Ciao!

I'm on the digest for this list, so pardon my delay in responding to
everyone's comments.

>>>>> "Chip" == Chip Turner <[EMAIL PROTECTED]> writes:

    Chip> "Bruce W. Hoylman" <[EMAIL PROTECTED]> writes:
    >> Ciao!
    >>
    >> I would like some input on an intranet web service I am currently
    >> in the process of designing, the core of which will be modperl on
    >> UN*X.

    Chip> Excellent choice.  This works quite well.  Of course, like
    Chip> others on this list, I might be a bit biased.
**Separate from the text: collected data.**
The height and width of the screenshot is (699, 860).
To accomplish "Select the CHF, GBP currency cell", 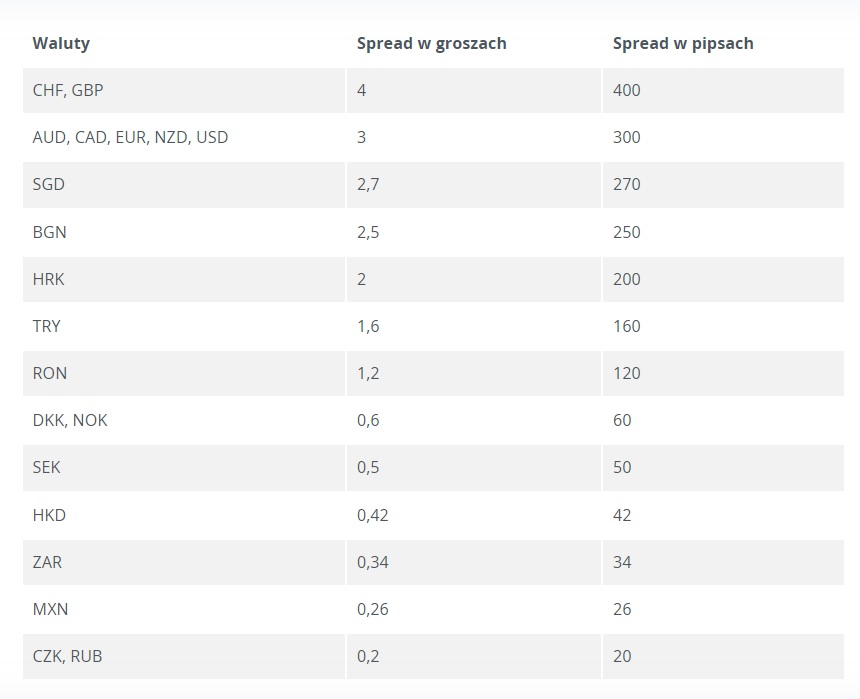I will tap(68, 90).
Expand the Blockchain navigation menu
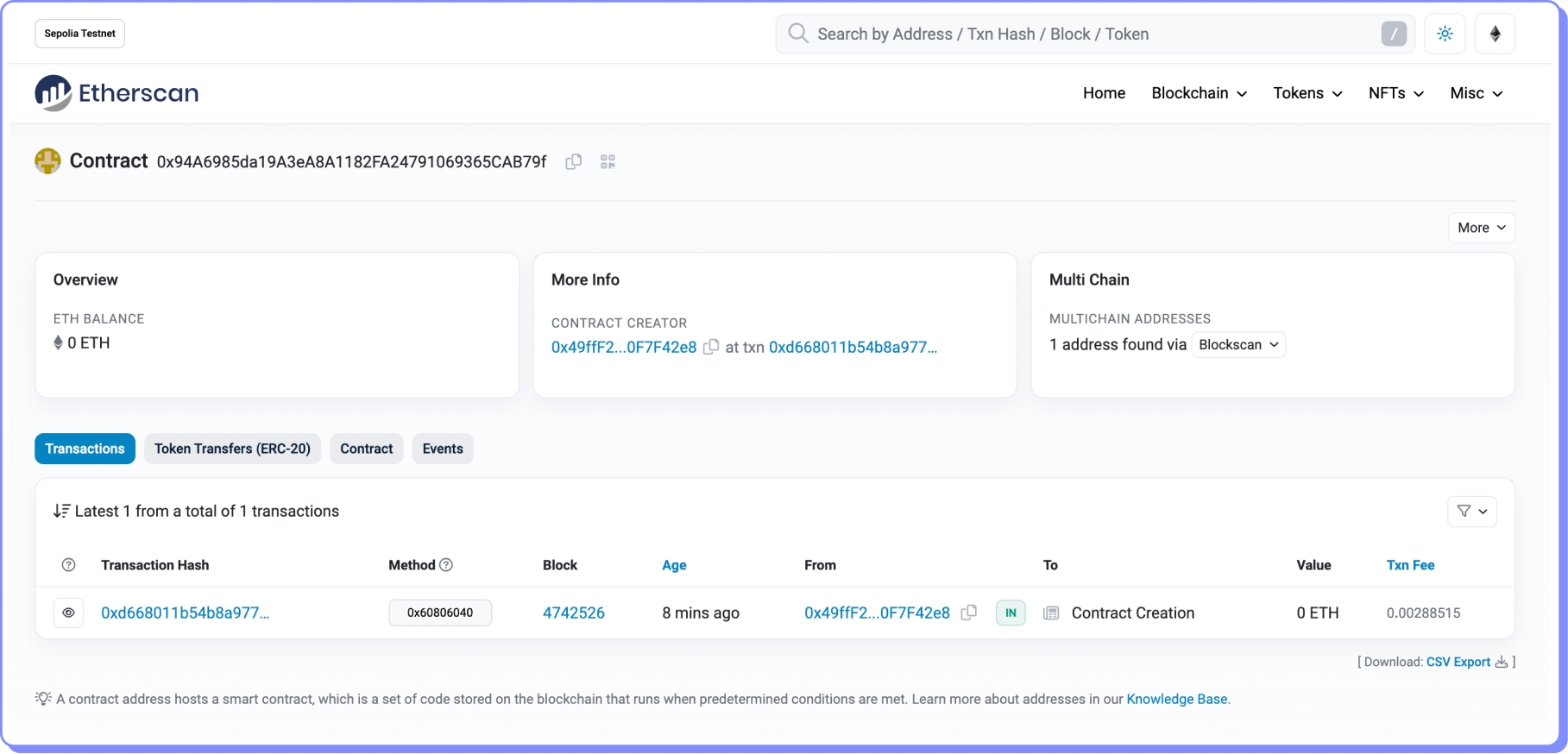Viewport: 1568px width, 754px height. [x=1199, y=93]
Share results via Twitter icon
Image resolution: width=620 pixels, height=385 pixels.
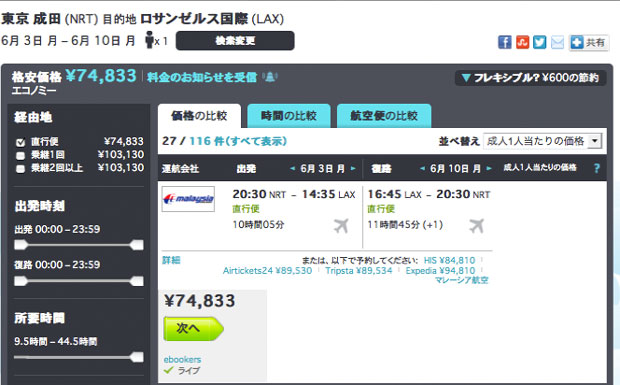click(539, 42)
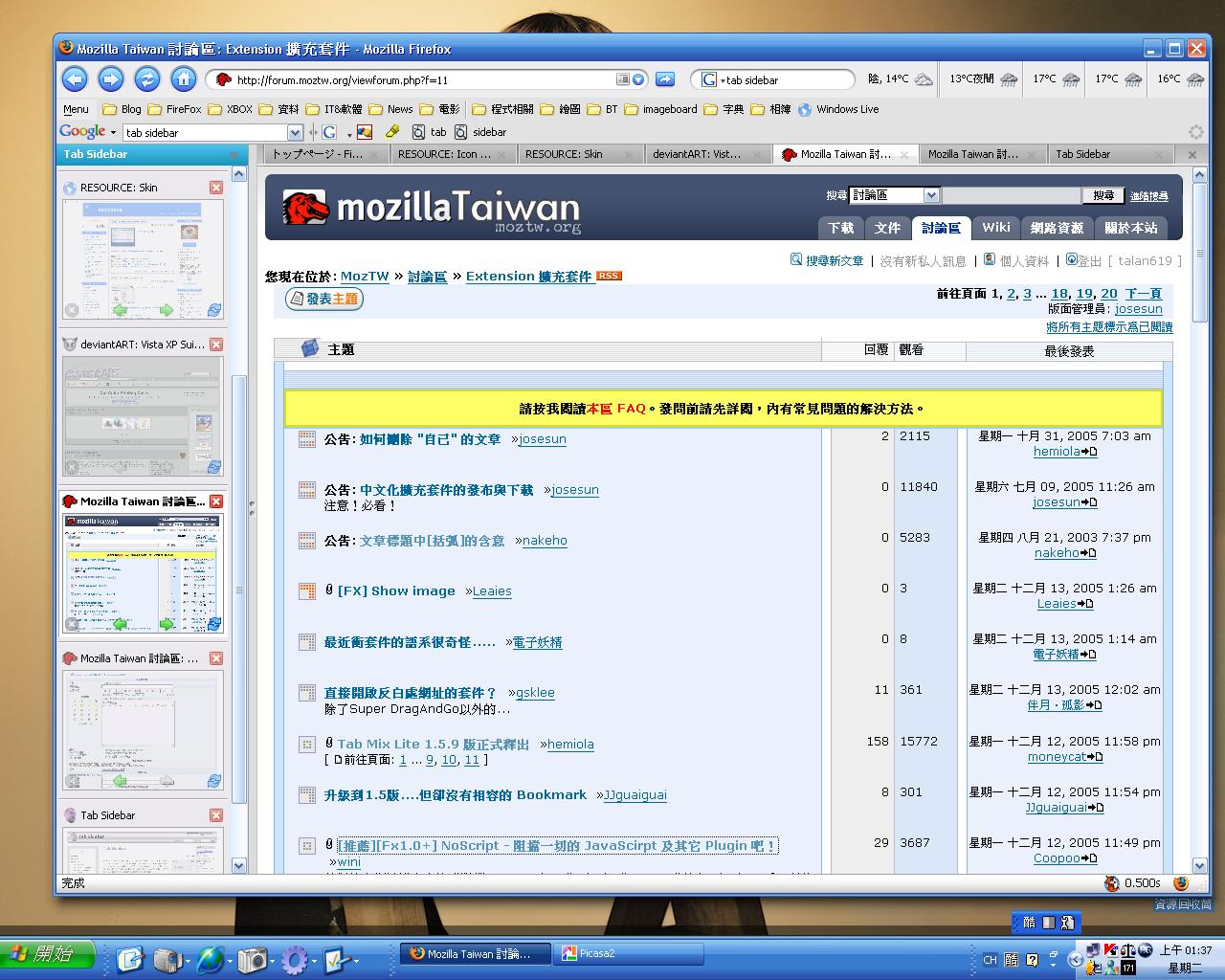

I'm sort of sneaking this in the back door.  Much of the development
surrounding these new objectives is centered in the J2EE architecture.
I'm taking a 'don't say much' approach until it's working and cranking
out the data.  Then I'll be able to meet any advances on architecture
choices.  It's not that perl/Apache is taboo here, just not looked upon
as an implementation solution of choice.  However it won't be the first
time I have faced these pundits.

    Chip> How often does the data change?  How is it stored on the back
    Chip> end?  You may not need to cache anything if, say, you have a
    Chip> decent SQL database on the backend.  Caching never hurts, but
    Chip> it isn't always necessary.  The Cache::* modules may be of use
    Chip> for this, though, should you still need it.  You also might
    Chip> want to consider not sharing the data in each process; the
    Chip> complexity gained vs the memory lost by storing it in each
    Chip> process may be a workable tradeoff.  I probably would try it
    Chip> first with no cache, then a per-process on-demand cache, then
    Chip> finally a shared cache, in that order.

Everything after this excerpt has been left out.